1. Introduction
DSP blocks dedicated to multiplication and addition are hard macros, but if they are not properly mapped to resources, they can slow down operation. This article describes how to improve a circuit that does not produce timing even when the DSP block is in use.
This document uses an Intel® Arria® 10 FPGA circuit as an example.
2. about the DSP block
The structure of the DSP block is as follows: The DSP block has various functions, but only the necessary functions are activated and used. For example, in this example, the addition circuit, coefficient ROM, and registers other than input and output registers are not used.
Figure 1: DSP Block (18x19 in fixed-point multiplier mode)
3. Example: Configuration in which the internal memory output is directly input to the DSP block
3-1. Circuit Configuration
When the internal memory output is multiplied without going through FF, the input register of the DSP block is not used, resulting in a longer path and lower Fmax.
Note that the shift register description may also be implemented in internal memory. Check the compilation result.
Figure 2: Circuit Configuration
3-2. Check the timing error locations with a timing analyzer Check the timing error locations with the timing analyzer.
Execute "Report Timing" in the timing analyzer and check the path name that has failed.
Figure 3: Checking the Failed Path Name
3-3. Graphically check the circuit structure
The circuit structure can be checked graphically in the Technology Map Viewer and Resource Property Viewer.
Step 1: First, open Technology Map Viewer from the path you want to check
- Right-click
in the displayed line of the path you want to check on the Timing Analysis screen → Locate Path → Locate in Technology Map Viewer
Step 2: Select the DSP block and open Resource Property Viewer
-In the Technology Map Viewer screen, select the DSP block cell and right-click
→ Locate Node → Locate in Resource Run Property Viewer to view
Input registers are unused in the DSP block (low light, no blue border). The input signal is bypassed.

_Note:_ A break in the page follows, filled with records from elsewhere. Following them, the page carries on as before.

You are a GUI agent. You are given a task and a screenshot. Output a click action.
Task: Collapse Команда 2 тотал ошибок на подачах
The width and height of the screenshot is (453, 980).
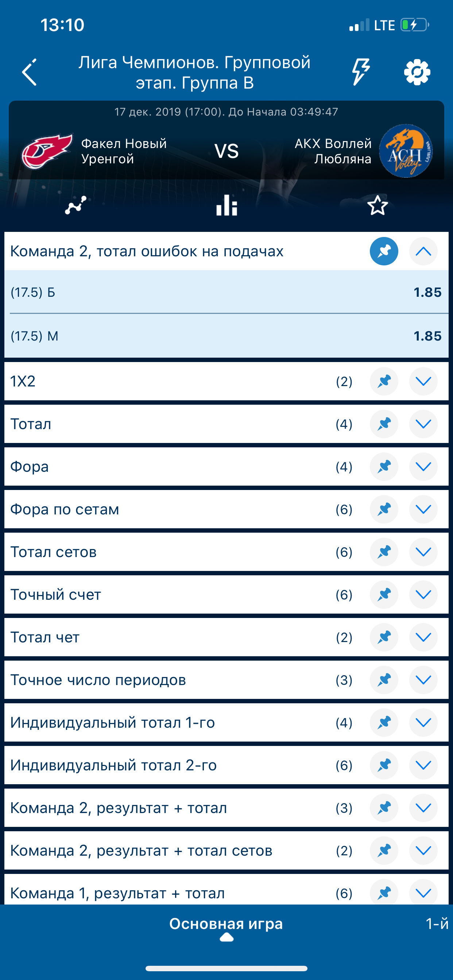[x=423, y=251]
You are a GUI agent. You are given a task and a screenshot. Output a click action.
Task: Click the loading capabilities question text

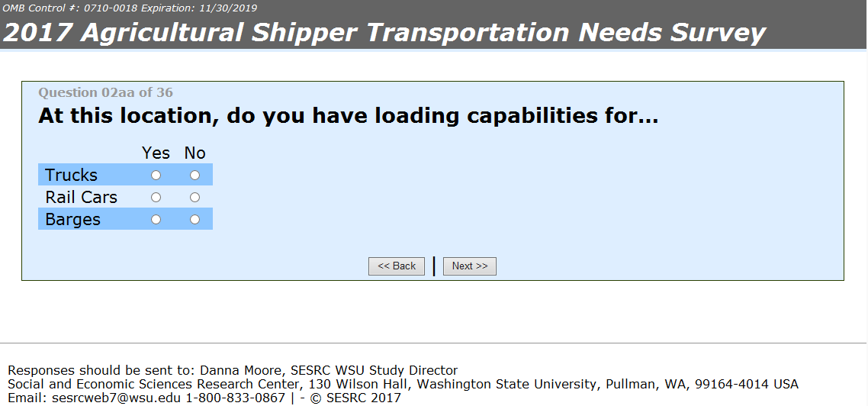coord(348,116)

Figure 4: Graphical confirmation of the circuit structure
3-4. implement countermeasures Do
Change so that the input register (DFF) of the DSP block is used.

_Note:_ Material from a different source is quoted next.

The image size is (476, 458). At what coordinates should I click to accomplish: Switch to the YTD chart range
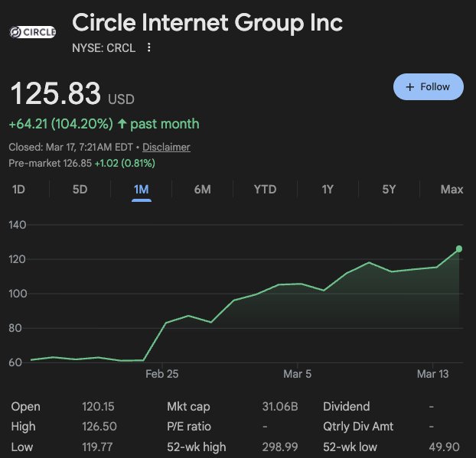(x=265, y=190)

Add one or more DFF stages between the internal RAM and the multiplication. This is a change that expects Register Packing to use the DSP block input registers.
When adding DFF, make sure that the latency change is not a problem.

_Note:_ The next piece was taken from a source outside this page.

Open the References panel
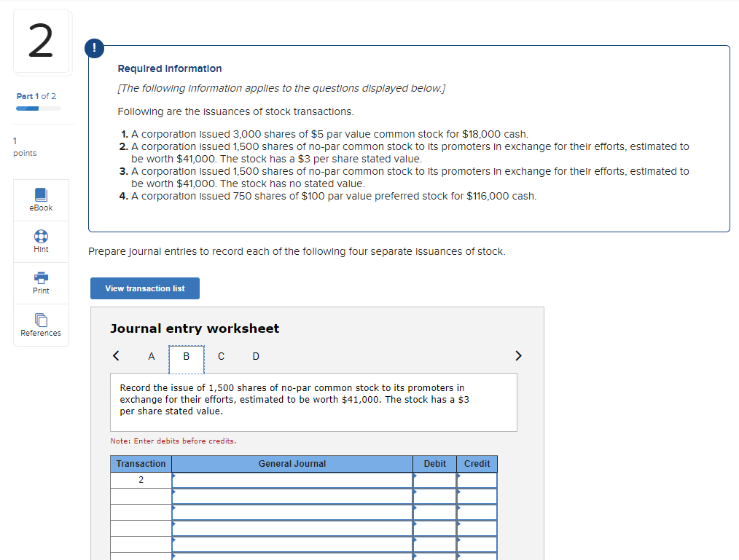 click(x=40, y=325)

If the RAM is used for shift registers, adjust the length of the internal memory section so that the overall number of stages does not change.
If the RAM is used for other functions (FIFO, coefficient/function table, etc.), adjust the read timing and the timing of using multiplication results to maintain the overall functionality.
Figure 5: Adding DFF
3-5. Check the results of the measures with the timing analyzer Check the results of the countermeasure with the timing analyzer
The Fmax value improved from 302.21 MHz before the countermeasure to 372.21 MHz, satisfying the target frequency of 333 MHz.
Figure 6: Timing Analyzer screen
3-6. Graphical Confirmation of the Structure of the Circuit after Countermeasures
Graphical confirmation of the result of the countermeasure: Input registers are used in the DSP block (with blue boxes). The internal memory (RAM) output is received using the input register in the DSP block, and Register Packing is performed as expected.
Figure 7: Graphical Confirmation of the Circuit Structure
4. Reference: Evaluation Circuit
4-1. circuit before countermeasure (RAM-based shift register + DSP block multiplication)
Shift register: 16 stages, RAM-based
multiplier: DSP block (Native Fixed Point DSP is used)
Figure 8: Circuit before countermeasure (RAM-based shift register + DSP block multiplication)
4-2. circuit after countermeasure ( RAM-based shift register + DFF + DSP block multiplication )
Shift register: 15 stages, RAM-based + DFF
Multiplier: DSP block (using Native Fixed Point DSP) (No change)
Compilation improves timing by packing the D-FF as an input register of the DSP block.
Figure 9: Circuit after countermeasures
5. Conclusion
The above is an example of a design using a DSP block that does not produce timing, the analysis method, and the countermeasure. We hope this will be of some help to you.